American football, the NFL, outcast quarterback Colin Kaepernick and now Nike are embroiled in that long-running row over Kaepernick's 2016 refusal to stand for the national anthem played ahead of NFL matches – instead taking a knee to protest the unpunished killings of blacks by police officers.

Nike's latest ad, celebrating the 30th anniversary of its "Just Do It" ad campaign, features Kaepernick with the slogan: "Believe in something. Even if it means sacrificing everything."

Kaepernick is also 30 but is now out of a job after quitting the San Francisco 49ers in 2017 to become a free agent, leaving behind a US$14m salary. He became the subject of Trump's odium and has taken legal action against the NFL, alleging collusion among clubs for the way he has been unable to secure a position anywhere when 50 other quarterbacks, many of them less well-performed, have.


Let's pause at this stage and consider the unlovely scenario being played out here. US stats show that black males aged 15-34 are 9-16 times more likely to be shot by police than other people. So a reasonably well-known quarterback bends a knee in a silent public protest.

Trump strikes. No matter what you might think of him – empty capitalist who makes George W. Bush look like an intellectual or Trump as some kind of economic messiah – there is no denying his rat cunning.

Instead of addressing the issue – black deaths at the hands of police – Trump marginalises matters by making it all about the anthem and "respect for America", taking aim at Kaepernick and other NFL knee-benders. A visit to the White House by Super Bowl winners the Philadelphia Eagles is called off when several players say they won't attend in support of Kaepernick.

The NFL is populated 80 per cent by black players; politically the NFL is run by conservative old, rich white guys but the player base is left-leaning. Culturally, NFL players are similar to what we often see in sport here: carefully packaged and presented "team players" with little in the way of new or penetrating insights nor much individuality.

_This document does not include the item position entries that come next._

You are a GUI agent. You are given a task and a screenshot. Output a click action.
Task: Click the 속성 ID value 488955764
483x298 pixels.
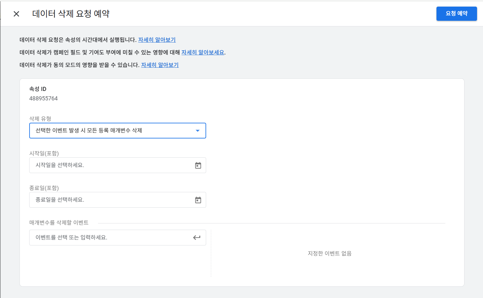43,98
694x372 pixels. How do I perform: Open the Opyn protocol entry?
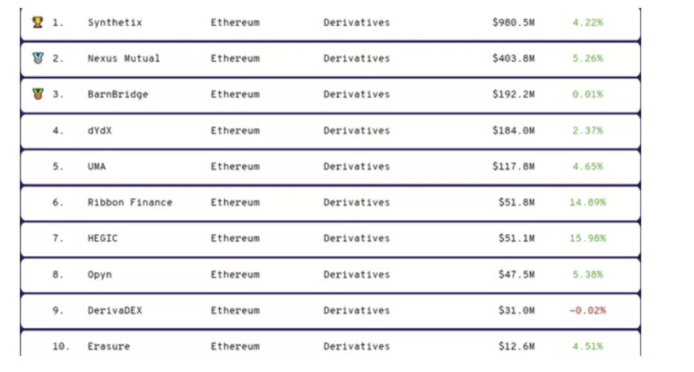click(99, 275)
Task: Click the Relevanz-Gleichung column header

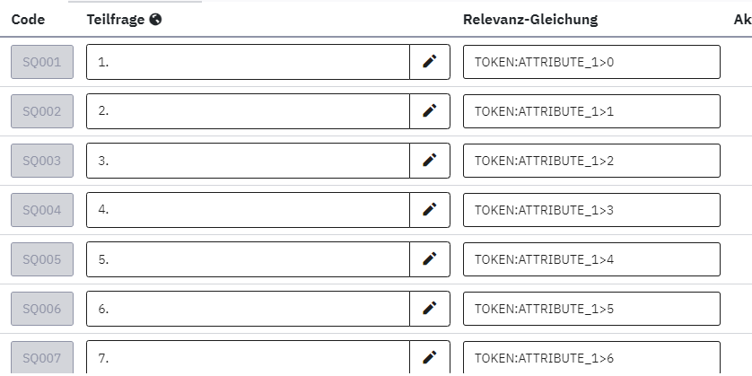Action: click(x=530, y=19)
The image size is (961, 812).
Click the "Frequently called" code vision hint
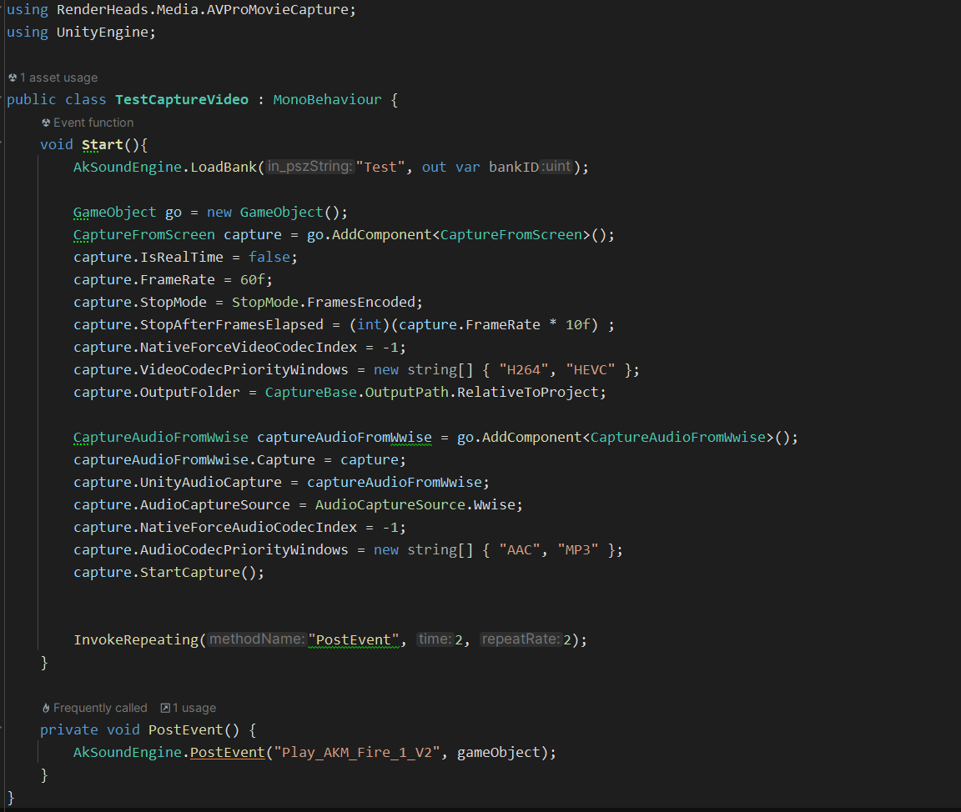pyautogui.click(x=102, y=707)
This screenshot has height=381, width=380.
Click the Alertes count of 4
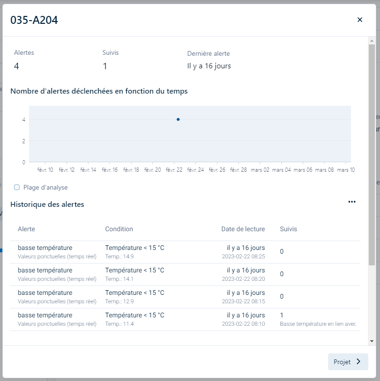tap(16, 66)
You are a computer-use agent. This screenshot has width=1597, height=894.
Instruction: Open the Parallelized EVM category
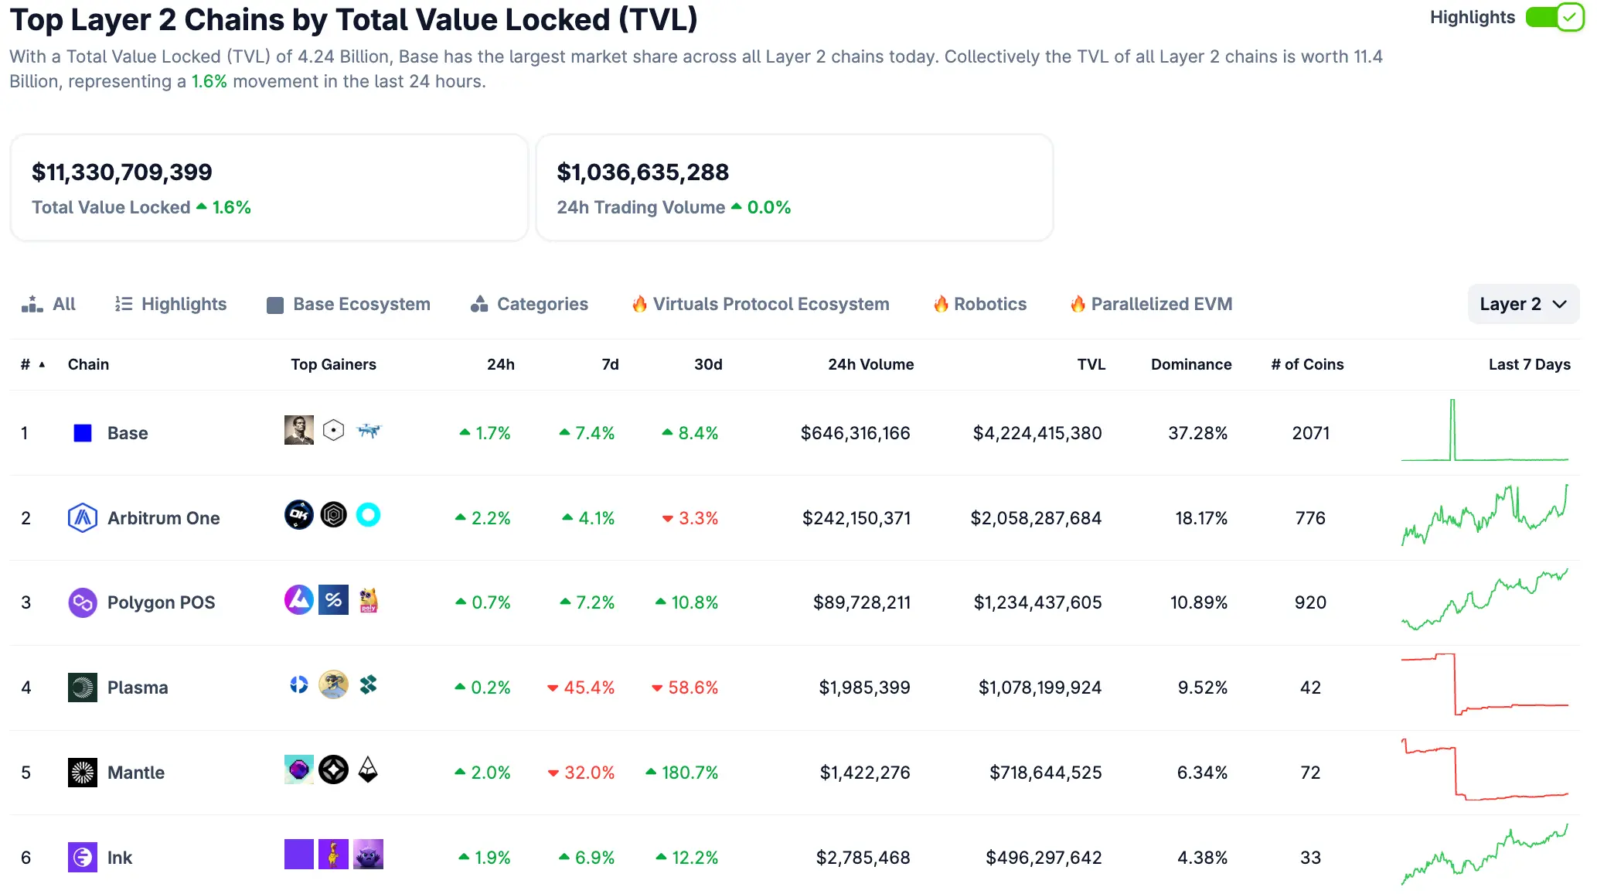click(x=1152, y=305)
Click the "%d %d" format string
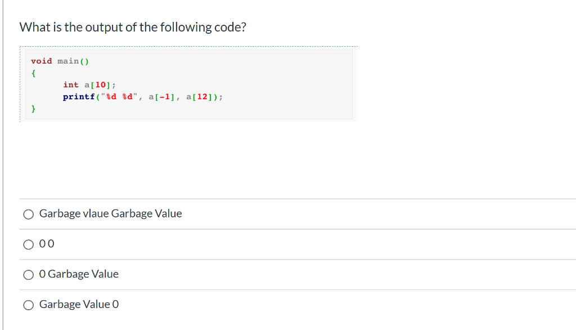Image resolution: width=576 pixels, height=330 pixels. pyautogui.click(x=119, y=97)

That traditional control being flouted has further incensed Trump's rednecks, happily burning their Nikes on social media, outraged about the knee-bending and Nike's championing of it. Bigotry leading to death by police was a little harder to defend, so crank up the barbecue, boys, we're having Nike steaks…and don't forget to clean those guns.

Ah yes, Nike…see the commercial cynicism as opposed to the political cynicism?

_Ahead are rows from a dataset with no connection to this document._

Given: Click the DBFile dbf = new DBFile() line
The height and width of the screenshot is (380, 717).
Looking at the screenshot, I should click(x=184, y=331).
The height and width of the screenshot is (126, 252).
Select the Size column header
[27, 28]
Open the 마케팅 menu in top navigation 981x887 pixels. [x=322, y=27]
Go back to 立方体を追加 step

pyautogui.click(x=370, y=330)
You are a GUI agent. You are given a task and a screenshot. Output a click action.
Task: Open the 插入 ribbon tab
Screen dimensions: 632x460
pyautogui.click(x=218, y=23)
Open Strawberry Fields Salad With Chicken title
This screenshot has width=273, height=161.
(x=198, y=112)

It's a company which, not so long ago, was defending itself from charges of having expensive sports equipment made in sweat shops. Now it is championing the underdog.

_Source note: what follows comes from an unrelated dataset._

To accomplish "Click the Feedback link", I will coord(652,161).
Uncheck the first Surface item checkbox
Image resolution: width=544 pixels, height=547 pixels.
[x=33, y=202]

But these guys are the masters of marketing. They've done their homework, mined their data. They see Trump's approval rating at an all-time low of 36 per cent and figure 64 per cent disapproval is a good long-term bet.


Kaepernick's prospects have also risen since last week when he won a legal move to get his collusion case to go to trial. That means the NFL and all manner of witnesses will be under the microscope as Kaepernick tries to prove collusion (no easy feat as just listing all the other guys who got jobs when he didn't won't be enough).

The NFL is at a crossroads. Football is enormously popular in the US but audience figures are falling in sync with issues like racism and head injuries. The NFL and the clubs have also shot themselves in the foot. Because Kaepernick doesn't have a gig, the most heavily-publicised player in the NFL isn't in, er, the NFL.

In terms of marketing cock-ups, this is a proud beauty. Imagine the following the football team who first fields Kaepernick will garner (or would have garnered) had they signed him up. Imagine how well the NFL could have done out of it. Instead they are in court…

For Trump, the blowback is less direct but potentially still damaging. Many political observers believe his low approval ratings and Democrat hustling may already have done enough to tip the controlling majority of the upcoming House of Representatives election to the Democrats.

That means they could road block Trump's agenda (whatever it is that day) and tie his hands; they can launch investigations and explore impeachment.

It's drawing too long a bow to say the Kaepernick issue will play a major role in this. The court case won't play out in time for the elections, after all.

But…64 per cent disapproval rating and a commerce and marketing giant setting out its stall against Trump is a sign Nike think going against Trump might be good for business.

And maybe, just maybe, a sometimes blinkered nation is seeing clearly (and possibly for the first time for some), the weakness in the Presidential argument that NFL and football, America and Americans, will all be great again as long as everyone stands up for the national anthem.

If Trump can't even control football, how's he going to manage America? And what's that noise?